Most CEOs are very smart. Which can be a problem. Smart often crowds out simple, because there’s a tendency to always reach for your strongest weapon.

Simplification is the most underrated trait in business. It draws your attention to basic questions like “Do people need this product?” in a way complex thinking can overlook.

No matter how complex your product is, a few simple business models tend to move the needle most.

Make intimidating things painless. The smartest person you know understands how 0.01% of the world works, tops. An 18-year-old applying for college is asked to determine on their own whether their lifetime earnings will justify five figures of non-dischargeable debt. What do you think that feels like? Build a service around the empathy of others’ intimidation and they will run towards you, arms wide open. We recently invested in NextGenVest for this very reason.
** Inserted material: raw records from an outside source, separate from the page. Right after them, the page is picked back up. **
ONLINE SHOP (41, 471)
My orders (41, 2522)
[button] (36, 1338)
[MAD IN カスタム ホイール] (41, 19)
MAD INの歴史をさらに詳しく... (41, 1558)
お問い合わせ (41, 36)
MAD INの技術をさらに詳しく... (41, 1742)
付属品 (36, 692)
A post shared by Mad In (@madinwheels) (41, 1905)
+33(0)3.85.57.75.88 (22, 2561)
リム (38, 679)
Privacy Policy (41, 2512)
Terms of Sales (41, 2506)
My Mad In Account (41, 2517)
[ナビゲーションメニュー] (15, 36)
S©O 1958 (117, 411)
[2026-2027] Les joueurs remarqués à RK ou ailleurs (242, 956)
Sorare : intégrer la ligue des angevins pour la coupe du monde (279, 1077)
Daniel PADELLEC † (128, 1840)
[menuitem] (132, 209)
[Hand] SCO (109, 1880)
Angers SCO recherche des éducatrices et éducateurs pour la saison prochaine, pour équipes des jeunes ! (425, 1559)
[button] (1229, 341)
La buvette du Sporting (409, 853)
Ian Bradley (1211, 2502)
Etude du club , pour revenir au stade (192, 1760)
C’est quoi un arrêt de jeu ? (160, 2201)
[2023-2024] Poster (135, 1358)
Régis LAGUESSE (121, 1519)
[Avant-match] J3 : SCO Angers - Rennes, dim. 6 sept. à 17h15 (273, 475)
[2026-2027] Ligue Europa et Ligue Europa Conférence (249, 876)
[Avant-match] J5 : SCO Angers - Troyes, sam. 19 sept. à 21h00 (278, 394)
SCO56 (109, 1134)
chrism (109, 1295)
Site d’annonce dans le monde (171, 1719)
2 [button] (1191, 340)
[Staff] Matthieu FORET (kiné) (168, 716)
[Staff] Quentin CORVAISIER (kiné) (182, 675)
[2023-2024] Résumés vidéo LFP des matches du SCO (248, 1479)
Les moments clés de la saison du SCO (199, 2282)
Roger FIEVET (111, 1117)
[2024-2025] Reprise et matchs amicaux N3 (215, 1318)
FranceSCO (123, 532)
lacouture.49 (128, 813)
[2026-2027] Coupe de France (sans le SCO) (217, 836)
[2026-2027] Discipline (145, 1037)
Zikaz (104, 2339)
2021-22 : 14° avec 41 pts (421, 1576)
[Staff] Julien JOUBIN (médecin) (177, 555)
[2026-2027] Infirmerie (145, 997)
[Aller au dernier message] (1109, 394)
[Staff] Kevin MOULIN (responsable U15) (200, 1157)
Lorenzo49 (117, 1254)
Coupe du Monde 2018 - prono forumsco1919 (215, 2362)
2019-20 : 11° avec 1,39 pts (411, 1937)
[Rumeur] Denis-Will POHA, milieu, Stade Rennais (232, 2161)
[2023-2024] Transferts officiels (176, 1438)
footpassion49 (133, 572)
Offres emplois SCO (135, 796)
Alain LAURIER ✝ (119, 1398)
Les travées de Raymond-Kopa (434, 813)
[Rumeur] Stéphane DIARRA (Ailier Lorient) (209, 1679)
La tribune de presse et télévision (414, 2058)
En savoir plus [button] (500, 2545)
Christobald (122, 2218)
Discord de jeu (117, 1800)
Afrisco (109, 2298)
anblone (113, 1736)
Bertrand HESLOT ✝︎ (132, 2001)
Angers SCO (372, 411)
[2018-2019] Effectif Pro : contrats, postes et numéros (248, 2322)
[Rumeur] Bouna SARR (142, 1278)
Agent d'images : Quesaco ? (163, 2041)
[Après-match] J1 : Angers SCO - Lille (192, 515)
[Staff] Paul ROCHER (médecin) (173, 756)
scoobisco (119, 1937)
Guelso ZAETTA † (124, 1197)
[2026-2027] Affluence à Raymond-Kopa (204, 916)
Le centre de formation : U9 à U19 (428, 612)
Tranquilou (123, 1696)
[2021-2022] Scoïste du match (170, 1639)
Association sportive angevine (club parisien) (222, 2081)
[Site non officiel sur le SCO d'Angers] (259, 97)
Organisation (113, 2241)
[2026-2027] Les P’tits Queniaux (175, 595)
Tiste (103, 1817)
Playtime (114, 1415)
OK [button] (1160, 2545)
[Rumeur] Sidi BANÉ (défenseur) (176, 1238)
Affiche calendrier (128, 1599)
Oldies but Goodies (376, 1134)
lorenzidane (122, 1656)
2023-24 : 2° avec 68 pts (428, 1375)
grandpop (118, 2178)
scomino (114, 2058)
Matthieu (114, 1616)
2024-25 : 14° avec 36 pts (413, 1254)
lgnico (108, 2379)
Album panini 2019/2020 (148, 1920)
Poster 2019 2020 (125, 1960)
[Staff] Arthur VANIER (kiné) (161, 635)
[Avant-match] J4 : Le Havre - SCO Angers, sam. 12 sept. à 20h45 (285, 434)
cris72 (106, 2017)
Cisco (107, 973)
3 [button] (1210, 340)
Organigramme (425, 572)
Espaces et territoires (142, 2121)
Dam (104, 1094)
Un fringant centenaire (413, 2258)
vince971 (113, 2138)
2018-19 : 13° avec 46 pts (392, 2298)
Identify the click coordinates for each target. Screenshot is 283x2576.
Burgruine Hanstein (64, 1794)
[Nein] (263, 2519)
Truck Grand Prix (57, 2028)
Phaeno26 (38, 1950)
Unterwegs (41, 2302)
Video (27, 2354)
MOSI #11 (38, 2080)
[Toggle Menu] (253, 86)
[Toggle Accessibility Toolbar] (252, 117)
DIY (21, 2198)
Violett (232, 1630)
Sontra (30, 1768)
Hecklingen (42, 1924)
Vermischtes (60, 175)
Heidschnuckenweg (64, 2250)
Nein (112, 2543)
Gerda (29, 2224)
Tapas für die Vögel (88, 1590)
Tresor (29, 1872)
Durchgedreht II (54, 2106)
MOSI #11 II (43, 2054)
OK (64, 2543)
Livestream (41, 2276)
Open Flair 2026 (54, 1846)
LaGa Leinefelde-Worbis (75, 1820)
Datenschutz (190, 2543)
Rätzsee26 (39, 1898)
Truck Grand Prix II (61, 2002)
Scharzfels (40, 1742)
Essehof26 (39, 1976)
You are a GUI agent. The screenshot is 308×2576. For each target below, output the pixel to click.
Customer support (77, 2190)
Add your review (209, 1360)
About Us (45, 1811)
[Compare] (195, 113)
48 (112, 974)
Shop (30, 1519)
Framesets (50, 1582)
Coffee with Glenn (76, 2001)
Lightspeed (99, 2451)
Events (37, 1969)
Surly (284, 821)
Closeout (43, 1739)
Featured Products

Make boring things exciting. Rule of thumb: Boring tasks will be ignored until their neglect hurts you. Which means boring products leave enormous potential on the table. Kahn Academy made learning fun. Long Game makes savings a game. Mint made personal finance easy. Bring joy to painful activities and you multiply your addressable market.

Make complicated things simple. Lyft and Uber made it easier to get a ride. That’s all they did. But when you consider the number of steps it took to get a cab – giving yourself enough time to find one, hailing one, telling the driver where you’re going, trusting him to figure out how to get there, making sure you have enough cash to pay him, saving your receipt – you realize how much potential there is in reducing a lengthy set of tasks.

Make obfuscation transparent. A surprisingly large percentage of consumers have finely tuned BS detectors. Brute-force honesty in an industry plagued with concealment is a great way to build trust. Even revealing your faults does wonders for trust. My colleague Sophie Bakalar recently wrote: “Honesty can be its own marketing strategy. That’s because authentic transparency is a proxy for a company’s values, which modern consumers increasingly care about.” Totally agree.

Make middlemen irrelevant. Someone told me most economic growth is just “the elimination of one middleman at a time.” Directionally true. Narrowing the gap between production and purchase, without sacrificing quality or distribution, will almost always be a winning formula. This is especially true when middlemen are gatekeepers of data. Empower customers to make better decisions and you’re indispensable.

Make things disappear. More value has been created taking stuff away from consumers than has by offering them more. That stuff includes: The need to farm, standalone cameras, cassette tapes, cable TV subscriptions, physical books, physical newspapers, filing cabinets, fax machines, mail, malls, a second car, and maybe soon, any car. All of these were replaced by something as good or better, but so invisible that you barely know it exists. Which can make customers happier than getting something new.